About 190 of those students have left Japan since the quake. The majority left on their own, but about 30 left on a flight Sunday chartered by TUJ in response to a State Department warning last week. U.S. citizens were urged to leave Japan because of the deteriorating situation at the Fukushima Daiichi nuclear power plant, 150 miles northeast of Tokyo.
“There were many students who were eager to leave, of course — but there were others who were just as eager to stay,” said Hillel Hoffmann, assistant director of university communications for Temple. “Our primary concern is the safety of our students.”
The March 20 charter flew to Hong Kong escorted by one faculty member, who has since returned to Tokyo. From Hong Kong, the students connected to flights home.
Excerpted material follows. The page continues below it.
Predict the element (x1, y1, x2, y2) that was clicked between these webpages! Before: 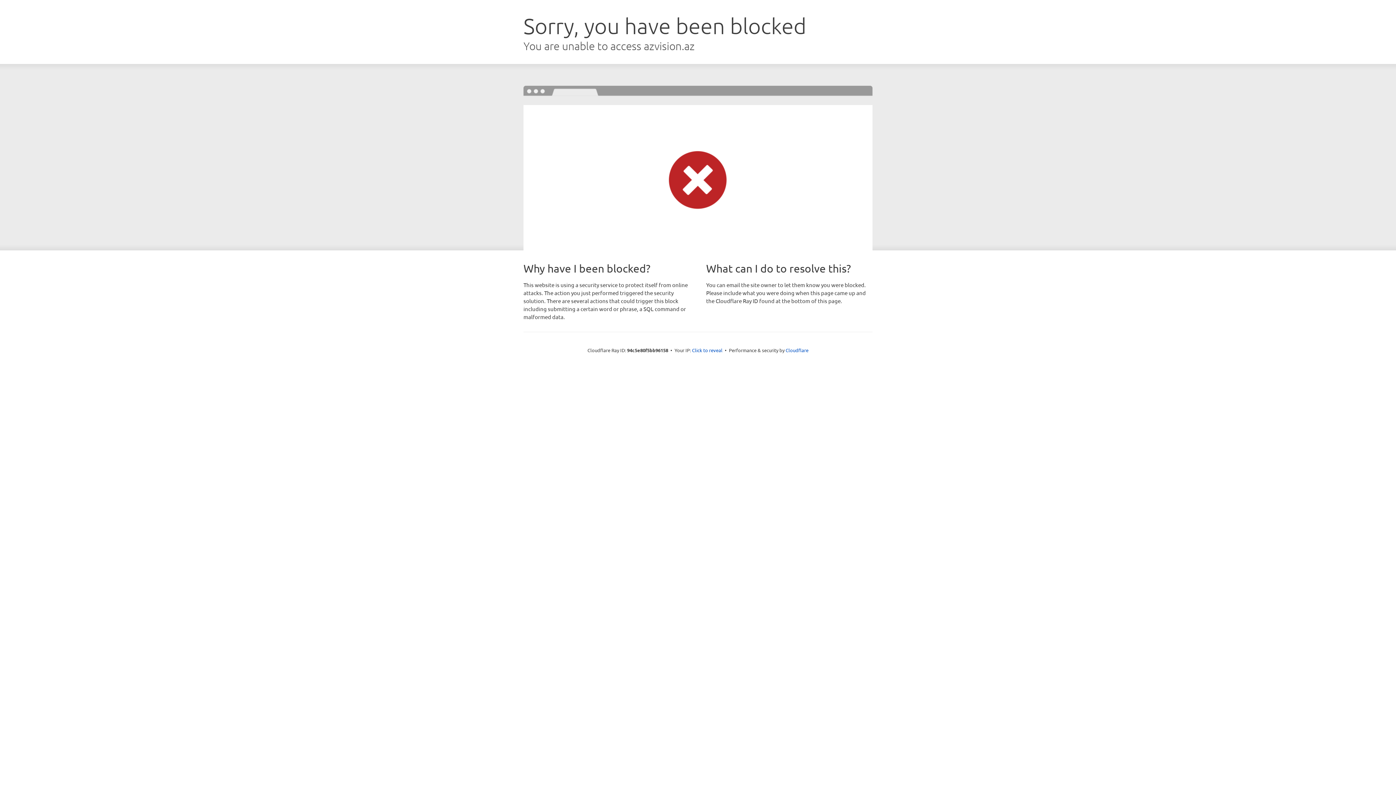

Despite these departures, “The campus is open and staffed,” Hoffmann emphasized. “Bruce Stronach, the dean, is staying.” Hoffmann was unaware of any faculty or staff leaving.
Some of the TUJ students remaining in Japan are in Tokyo; others have traveled elsewhere in the country until classes resume on March 28. Most of the facilities of the university are still open.
Undergraduate study-abroad programs have been canceled in Japan for spring semester, though TUJ will make sure all students have the opportunity to complete the academic portion elsewhere. TUJ is a full-fledged university with more than 3,000 students. Founded in 1982, it was the first foreign university to be officially recognized by the Japanese government.